(Pixel coordinate grounding data)
========================
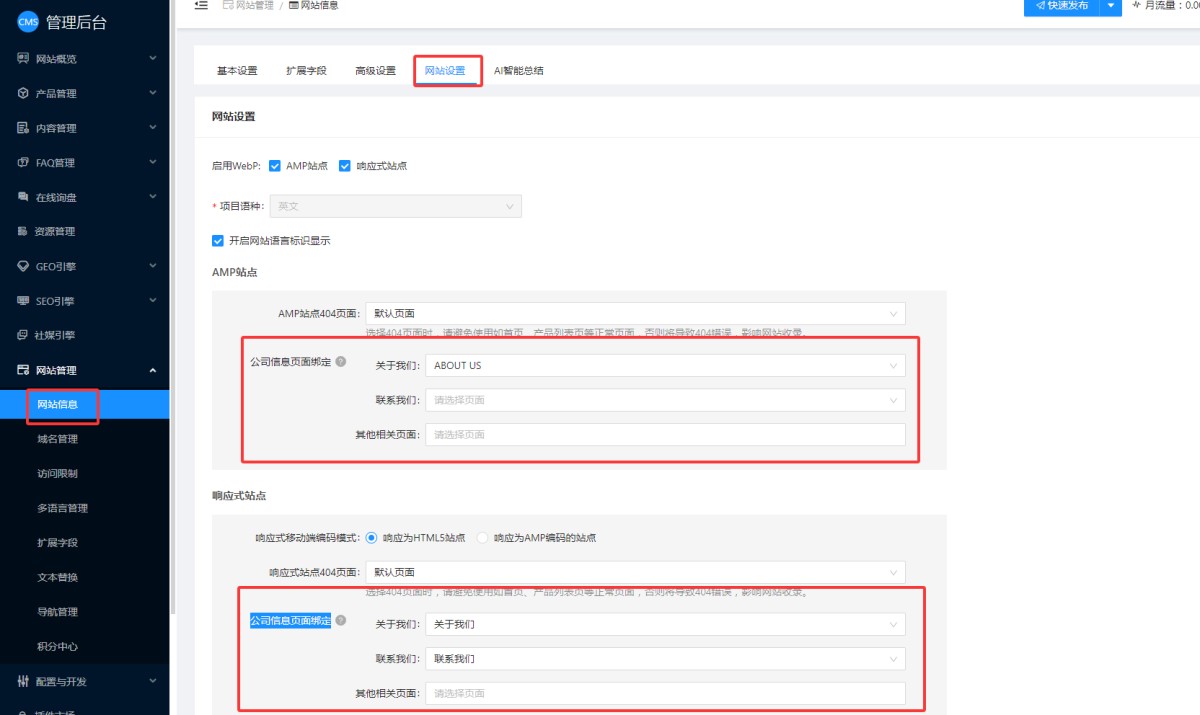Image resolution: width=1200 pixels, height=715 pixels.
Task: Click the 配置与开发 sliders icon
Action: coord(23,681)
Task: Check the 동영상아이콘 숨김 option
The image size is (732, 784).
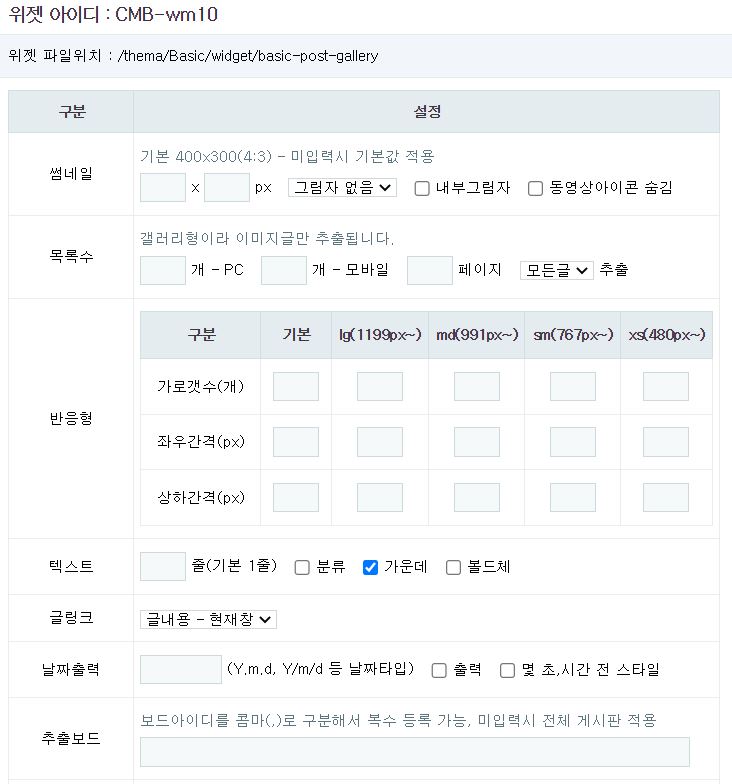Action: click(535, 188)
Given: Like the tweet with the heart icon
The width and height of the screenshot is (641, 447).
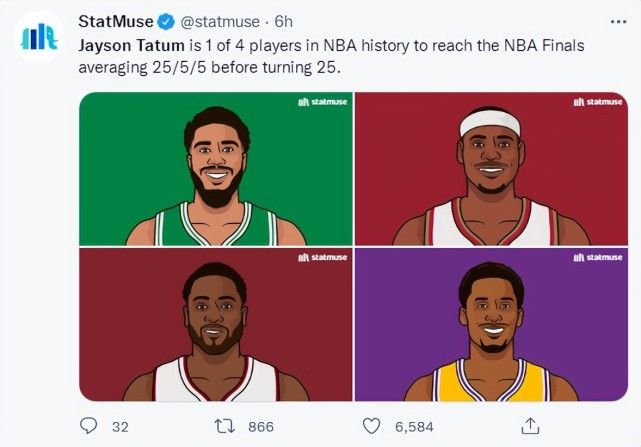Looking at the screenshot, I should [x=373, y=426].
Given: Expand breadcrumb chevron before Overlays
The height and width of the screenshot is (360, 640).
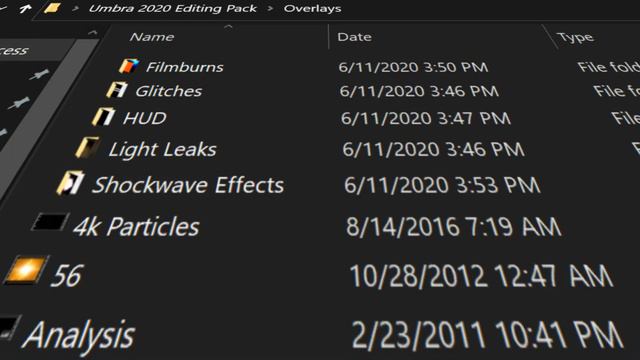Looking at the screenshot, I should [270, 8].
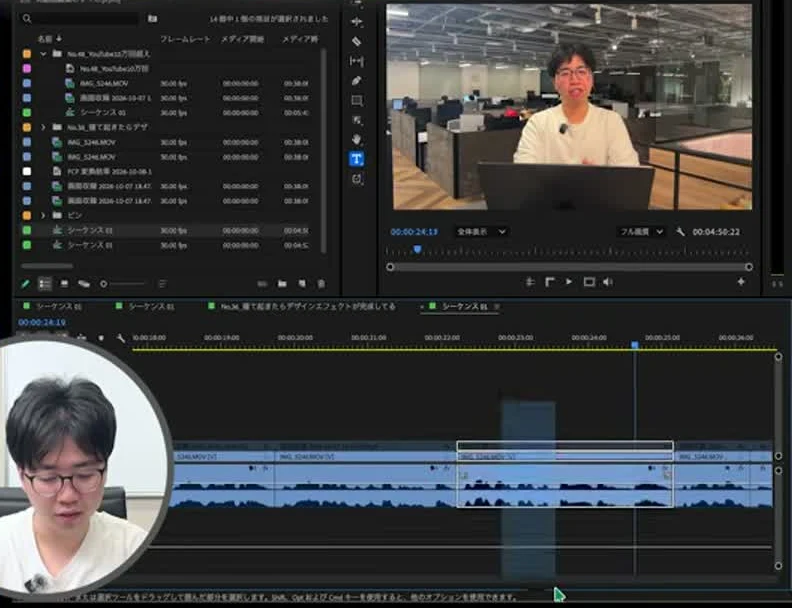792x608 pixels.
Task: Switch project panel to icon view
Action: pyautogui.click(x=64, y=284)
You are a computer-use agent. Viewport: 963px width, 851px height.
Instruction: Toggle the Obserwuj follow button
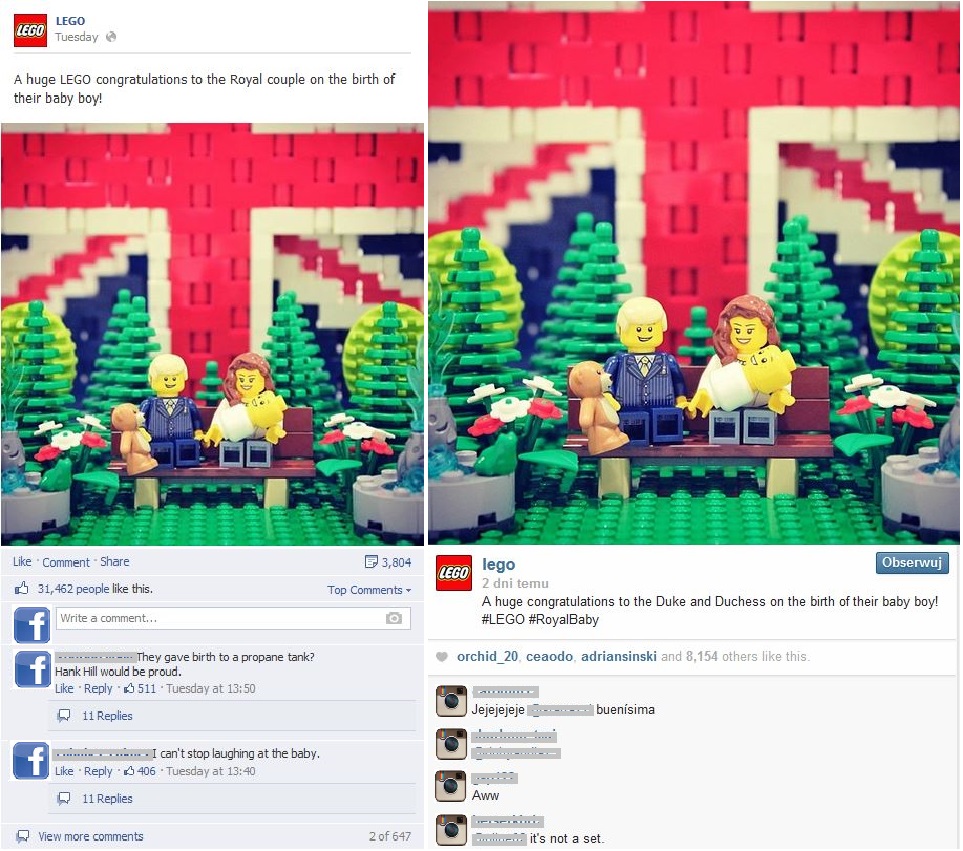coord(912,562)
========================
What to do: The lines from the one containing "Given: Expand breadcrumb" through the final line of the data are to be repeated exactly, with both ends included and all pictures left out.

Response to the task:
Given: Expand breadcrumb chevron before Overlays
The height and width of the screenshot is (360, 640).
Looking at the screenshot, I should [270, 8].
792x608 pixels.
Task: Switch project panel to icon view
Action: pyautogui.click(x=64, y=284)
You are a computer-use agent. Viewport: 963px width, 851px height.
Instruction: Toggle the Obserwuj follow button
coord(912,562)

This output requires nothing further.